| YOUR ASSIGNMENT |
Read the records beneath this task and copy every line that contains the string "computer".

===== ENTRIES PROVIDED =====

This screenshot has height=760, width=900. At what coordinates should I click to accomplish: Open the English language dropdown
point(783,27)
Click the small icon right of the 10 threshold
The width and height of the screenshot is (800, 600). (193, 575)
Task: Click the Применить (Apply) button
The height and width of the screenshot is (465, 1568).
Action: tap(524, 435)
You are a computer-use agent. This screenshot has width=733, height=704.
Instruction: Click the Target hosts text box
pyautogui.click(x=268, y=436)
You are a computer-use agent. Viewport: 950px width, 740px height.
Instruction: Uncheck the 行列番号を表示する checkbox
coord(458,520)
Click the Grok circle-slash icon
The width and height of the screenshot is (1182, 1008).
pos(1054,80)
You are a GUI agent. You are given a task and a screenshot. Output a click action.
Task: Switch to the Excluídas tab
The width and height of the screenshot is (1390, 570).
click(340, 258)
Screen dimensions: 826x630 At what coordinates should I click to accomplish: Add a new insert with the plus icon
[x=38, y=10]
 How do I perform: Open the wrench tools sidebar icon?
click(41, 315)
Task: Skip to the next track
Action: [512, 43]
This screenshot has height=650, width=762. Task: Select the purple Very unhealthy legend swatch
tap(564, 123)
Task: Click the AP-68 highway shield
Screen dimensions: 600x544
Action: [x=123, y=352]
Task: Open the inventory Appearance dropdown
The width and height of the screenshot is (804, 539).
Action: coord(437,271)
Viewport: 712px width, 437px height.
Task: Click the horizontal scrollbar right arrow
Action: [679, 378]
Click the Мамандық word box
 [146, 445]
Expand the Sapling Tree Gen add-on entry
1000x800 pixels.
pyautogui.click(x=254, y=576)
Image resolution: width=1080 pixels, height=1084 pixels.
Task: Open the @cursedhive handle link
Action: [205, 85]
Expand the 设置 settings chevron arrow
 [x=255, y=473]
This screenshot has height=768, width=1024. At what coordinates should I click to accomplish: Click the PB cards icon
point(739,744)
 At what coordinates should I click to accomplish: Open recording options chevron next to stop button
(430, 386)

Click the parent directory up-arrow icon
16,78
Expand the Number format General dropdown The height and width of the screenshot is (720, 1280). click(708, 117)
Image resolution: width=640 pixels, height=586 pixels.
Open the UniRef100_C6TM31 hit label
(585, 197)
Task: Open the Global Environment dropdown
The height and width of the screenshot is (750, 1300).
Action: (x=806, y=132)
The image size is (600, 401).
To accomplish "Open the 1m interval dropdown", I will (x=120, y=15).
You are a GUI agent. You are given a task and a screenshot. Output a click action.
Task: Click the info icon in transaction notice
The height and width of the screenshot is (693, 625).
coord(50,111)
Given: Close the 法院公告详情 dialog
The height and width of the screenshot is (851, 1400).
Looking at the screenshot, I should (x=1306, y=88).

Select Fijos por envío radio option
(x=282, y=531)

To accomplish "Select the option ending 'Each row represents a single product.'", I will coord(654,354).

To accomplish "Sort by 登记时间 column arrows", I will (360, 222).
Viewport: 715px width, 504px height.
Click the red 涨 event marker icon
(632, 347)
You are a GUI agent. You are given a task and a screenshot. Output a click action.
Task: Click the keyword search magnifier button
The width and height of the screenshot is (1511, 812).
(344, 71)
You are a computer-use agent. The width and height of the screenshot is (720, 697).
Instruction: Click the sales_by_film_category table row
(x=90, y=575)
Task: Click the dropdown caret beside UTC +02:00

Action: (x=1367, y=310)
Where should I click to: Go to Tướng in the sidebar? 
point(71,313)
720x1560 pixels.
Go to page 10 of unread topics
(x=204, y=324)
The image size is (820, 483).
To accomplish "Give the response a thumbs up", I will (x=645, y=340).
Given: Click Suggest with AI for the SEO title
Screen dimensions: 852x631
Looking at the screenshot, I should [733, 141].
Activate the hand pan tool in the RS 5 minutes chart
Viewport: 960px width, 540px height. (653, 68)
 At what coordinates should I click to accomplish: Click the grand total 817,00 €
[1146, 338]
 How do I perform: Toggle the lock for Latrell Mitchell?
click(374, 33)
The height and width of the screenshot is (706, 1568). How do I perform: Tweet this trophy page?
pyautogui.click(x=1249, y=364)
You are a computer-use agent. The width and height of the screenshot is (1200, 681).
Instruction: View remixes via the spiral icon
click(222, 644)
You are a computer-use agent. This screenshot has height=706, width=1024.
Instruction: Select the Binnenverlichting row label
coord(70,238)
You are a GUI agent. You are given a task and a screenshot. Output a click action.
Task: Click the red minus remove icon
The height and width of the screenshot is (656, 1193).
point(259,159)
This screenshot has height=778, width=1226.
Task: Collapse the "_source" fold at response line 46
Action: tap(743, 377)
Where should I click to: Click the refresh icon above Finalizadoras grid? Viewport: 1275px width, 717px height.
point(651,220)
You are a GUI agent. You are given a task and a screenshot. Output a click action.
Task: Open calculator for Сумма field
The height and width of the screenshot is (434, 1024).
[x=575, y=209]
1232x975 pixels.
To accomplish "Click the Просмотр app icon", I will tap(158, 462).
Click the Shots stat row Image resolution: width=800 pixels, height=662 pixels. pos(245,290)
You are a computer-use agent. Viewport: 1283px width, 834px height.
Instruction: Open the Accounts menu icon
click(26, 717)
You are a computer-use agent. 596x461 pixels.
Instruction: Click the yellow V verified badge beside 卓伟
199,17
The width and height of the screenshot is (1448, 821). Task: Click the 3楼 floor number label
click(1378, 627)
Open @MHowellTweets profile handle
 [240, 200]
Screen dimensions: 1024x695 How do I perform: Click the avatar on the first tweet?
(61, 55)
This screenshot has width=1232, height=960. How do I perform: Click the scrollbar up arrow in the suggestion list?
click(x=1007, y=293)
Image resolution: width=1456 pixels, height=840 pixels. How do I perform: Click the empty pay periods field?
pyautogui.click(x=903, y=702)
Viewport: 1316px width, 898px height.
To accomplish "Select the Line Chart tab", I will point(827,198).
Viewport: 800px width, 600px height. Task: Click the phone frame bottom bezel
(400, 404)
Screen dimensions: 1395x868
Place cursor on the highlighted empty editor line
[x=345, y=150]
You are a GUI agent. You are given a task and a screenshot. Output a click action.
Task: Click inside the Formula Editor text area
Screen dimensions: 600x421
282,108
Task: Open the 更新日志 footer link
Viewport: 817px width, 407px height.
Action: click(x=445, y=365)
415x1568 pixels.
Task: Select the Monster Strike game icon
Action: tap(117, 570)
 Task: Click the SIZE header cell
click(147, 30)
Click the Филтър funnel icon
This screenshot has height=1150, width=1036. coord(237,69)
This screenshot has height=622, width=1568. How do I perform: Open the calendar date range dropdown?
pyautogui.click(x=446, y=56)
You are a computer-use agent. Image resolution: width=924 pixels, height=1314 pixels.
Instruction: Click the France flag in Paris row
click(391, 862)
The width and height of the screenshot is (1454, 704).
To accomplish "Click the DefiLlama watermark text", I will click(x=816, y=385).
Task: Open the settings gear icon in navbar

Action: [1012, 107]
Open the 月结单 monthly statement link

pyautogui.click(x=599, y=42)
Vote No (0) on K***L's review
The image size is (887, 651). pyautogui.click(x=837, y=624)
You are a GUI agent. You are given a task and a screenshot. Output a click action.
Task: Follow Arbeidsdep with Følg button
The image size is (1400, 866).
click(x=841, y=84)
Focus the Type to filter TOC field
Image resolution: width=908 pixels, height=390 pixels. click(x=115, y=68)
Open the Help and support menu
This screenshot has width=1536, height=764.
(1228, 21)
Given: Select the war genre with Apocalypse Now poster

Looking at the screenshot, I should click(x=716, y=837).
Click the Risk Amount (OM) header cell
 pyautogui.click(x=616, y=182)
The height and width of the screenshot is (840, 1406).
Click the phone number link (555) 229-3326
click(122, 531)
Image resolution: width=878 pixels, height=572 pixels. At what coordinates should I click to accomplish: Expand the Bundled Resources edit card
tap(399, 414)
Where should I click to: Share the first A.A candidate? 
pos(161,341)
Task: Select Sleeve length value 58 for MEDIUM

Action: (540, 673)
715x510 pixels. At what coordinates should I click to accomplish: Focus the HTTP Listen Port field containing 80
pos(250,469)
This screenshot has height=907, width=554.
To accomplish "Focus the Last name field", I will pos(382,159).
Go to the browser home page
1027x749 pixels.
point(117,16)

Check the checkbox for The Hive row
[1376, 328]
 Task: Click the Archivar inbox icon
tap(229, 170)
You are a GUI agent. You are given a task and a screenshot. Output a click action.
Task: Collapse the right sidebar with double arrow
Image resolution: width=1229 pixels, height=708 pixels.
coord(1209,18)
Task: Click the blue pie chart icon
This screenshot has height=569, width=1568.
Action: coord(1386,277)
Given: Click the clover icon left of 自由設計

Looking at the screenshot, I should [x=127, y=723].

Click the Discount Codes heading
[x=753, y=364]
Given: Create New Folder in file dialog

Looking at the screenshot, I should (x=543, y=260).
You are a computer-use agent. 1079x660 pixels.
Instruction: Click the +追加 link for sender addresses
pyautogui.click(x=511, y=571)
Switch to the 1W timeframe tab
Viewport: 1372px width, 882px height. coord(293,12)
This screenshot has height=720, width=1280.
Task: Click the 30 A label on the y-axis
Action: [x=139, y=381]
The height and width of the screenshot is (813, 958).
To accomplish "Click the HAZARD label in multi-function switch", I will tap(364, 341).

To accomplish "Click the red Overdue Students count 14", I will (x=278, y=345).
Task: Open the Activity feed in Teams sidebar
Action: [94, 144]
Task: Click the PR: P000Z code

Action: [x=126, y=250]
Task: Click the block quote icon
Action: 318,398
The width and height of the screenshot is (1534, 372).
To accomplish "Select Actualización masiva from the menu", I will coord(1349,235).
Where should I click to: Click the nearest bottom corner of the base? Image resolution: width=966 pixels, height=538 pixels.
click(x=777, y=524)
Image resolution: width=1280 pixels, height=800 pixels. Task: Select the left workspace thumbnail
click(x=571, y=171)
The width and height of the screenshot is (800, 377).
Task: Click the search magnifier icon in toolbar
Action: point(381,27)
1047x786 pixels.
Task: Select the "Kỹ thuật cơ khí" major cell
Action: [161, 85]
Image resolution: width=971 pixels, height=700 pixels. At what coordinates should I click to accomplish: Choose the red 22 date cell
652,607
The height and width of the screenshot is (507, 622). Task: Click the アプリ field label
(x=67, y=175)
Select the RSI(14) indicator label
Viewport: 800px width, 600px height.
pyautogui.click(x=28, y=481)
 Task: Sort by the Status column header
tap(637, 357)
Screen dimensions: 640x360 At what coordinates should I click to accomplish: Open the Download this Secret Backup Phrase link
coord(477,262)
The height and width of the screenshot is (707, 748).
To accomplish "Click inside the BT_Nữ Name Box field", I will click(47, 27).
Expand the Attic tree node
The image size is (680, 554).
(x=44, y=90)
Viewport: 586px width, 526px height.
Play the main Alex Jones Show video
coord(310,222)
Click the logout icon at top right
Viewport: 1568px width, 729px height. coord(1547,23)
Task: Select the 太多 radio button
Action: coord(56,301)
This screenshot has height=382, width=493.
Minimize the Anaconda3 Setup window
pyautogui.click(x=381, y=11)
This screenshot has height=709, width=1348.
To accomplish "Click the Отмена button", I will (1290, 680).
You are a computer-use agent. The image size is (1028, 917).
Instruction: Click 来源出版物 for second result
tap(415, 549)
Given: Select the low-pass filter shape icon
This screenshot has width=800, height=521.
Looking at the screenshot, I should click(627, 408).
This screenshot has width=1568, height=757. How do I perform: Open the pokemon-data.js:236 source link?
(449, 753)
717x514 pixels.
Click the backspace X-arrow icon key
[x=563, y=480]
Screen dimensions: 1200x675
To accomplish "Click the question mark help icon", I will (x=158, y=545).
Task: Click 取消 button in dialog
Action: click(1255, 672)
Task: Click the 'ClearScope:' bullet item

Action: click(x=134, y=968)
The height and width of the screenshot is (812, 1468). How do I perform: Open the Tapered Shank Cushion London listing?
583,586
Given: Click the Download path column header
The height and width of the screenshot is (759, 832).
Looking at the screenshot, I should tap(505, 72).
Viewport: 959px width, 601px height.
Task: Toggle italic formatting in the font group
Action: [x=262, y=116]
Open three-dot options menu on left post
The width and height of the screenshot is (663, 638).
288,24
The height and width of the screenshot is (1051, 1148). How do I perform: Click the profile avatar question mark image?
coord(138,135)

=====

| ANSWER TO THIS PROBLEM |
You are a computer-use agent. This screenshot has width=733, height=704.
You are a computer-use agent. Viewport: 950px width, 740px height.
You are a computer-use agent. The width and height of the screenshot is (720, 697).
You are a computer-use agent. The width and height of the screenshot is (1200, 681).
You are a computer-use agent. This screenshot has height=706, width=1024.
You are a computer-use agent. Viewport: 1283px width, 834px height.
You are a computer-use agent. 596x461 pixels.
You are a computer-use agent. Image resolution: width=924 pixels, height=1314 pixels.
You are a computer-use agent. 1079x660 pixels.
You are a computer-use agent. The image size is (1028, 917).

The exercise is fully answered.